Les moments de grâce offerts au public par les artistes de l'Opéra de Paris, sur le parvis de l'opéra Garnier ou de l'opéra Bastille, resteront comme un moment très fort de la mobilisation massive contre la réforme des retraites. Musiciens, choeurs, danseurs, techniciens : ces femmes et ces hommes participent tous pleinement au rayonnement de la France.
Comment peut-on, sous le couvert de justice, revenir sur l'âge de départ à la retraite des danseuses et danseurs ? À 42 ans, les corps sont meurtris, les danseuses et danseurs ne peuvent plus danser dans les ballets de très haut niveau ; souvent, ils deviennent professeurs de danse et perdent beaucoup en salaire.
Leurs pensions leur permettent donc de compenser cette perte de rémunération. Telle est la réalité qui se cache derrière ce que vous qualifiez de « privilèges ». Les musiciens sont exposés à des bruits pouvant atteindre 130 décibels, c'est-à-dire le même niveau que celui produit par le décollage d'un avion. Les techniciens soulèvent continuellement des charges très lourdes. Le régime spécial compensait la pénibilité ; ce ne sera plus le cas dans le nouveau système. Où est la justice ?
Incapable d'apporter les garanties suffisantes aux salariés de l'Opéra national de Paris, le Gouvernement a joué une nouvelle fois la carte de la division entre les générations – cela a déjà été dit, mais je le répète. La réforme ne s'appliquerait en effet qu'aux générations nées après 1977 pour les musiciens et après 1980 pour les choristes et pour les techniciens dont les tâches présentent des fatigues exceptionnelles. Enfin, la clause du grand-père a été introduite pour les danseurs et danseuses, sans doute dans le but de briser la grève : la réforme ne s'appliquera que pour celles et ceux entrés après 2022.
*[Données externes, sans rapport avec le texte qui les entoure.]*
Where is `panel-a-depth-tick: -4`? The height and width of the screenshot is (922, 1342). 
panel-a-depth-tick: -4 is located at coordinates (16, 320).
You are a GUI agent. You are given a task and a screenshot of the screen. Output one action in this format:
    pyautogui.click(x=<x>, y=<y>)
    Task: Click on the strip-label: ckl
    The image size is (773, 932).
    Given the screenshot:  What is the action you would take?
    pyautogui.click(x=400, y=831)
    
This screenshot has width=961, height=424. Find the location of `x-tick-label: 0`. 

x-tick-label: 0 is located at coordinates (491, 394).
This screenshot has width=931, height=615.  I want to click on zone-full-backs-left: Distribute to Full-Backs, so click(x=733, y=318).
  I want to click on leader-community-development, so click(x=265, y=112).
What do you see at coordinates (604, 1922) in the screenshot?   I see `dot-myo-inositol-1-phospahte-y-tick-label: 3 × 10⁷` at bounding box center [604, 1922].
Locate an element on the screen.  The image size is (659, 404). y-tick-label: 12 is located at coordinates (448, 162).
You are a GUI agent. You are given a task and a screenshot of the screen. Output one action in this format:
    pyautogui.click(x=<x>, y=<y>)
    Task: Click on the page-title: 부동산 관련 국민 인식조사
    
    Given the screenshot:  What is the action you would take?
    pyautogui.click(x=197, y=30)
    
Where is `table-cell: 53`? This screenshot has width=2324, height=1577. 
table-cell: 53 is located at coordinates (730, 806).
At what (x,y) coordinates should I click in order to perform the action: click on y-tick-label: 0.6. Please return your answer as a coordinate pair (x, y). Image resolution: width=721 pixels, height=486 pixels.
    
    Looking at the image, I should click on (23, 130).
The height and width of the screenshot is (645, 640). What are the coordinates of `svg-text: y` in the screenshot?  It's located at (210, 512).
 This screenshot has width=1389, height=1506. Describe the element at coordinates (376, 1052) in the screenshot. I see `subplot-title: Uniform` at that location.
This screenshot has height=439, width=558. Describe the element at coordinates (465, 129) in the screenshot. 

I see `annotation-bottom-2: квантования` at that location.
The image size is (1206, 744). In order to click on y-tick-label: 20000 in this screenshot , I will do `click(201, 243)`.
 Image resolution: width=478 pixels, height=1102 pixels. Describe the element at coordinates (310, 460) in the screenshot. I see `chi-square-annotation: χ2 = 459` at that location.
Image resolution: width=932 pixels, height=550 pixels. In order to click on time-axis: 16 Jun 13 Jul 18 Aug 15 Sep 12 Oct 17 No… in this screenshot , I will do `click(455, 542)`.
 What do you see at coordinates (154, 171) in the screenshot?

Les salariés de l'Opéra national de Paris ne se battent pas dans leur propre intérêt. Ils se battent pour sauvegarder cette institution tricentenaire ; ils sont un maillon dans la chaîne de son histoire. Il est temps que le Gouvernement respecte ces hommes et ces femmes et qu'il réponde point par point à leurs revendications et à leurs inquiétudes, quant au niveau de leurs pensions et quant à la prise en compte de la pénibilité dans la réforme – qui leur sera sans doute très défavorable.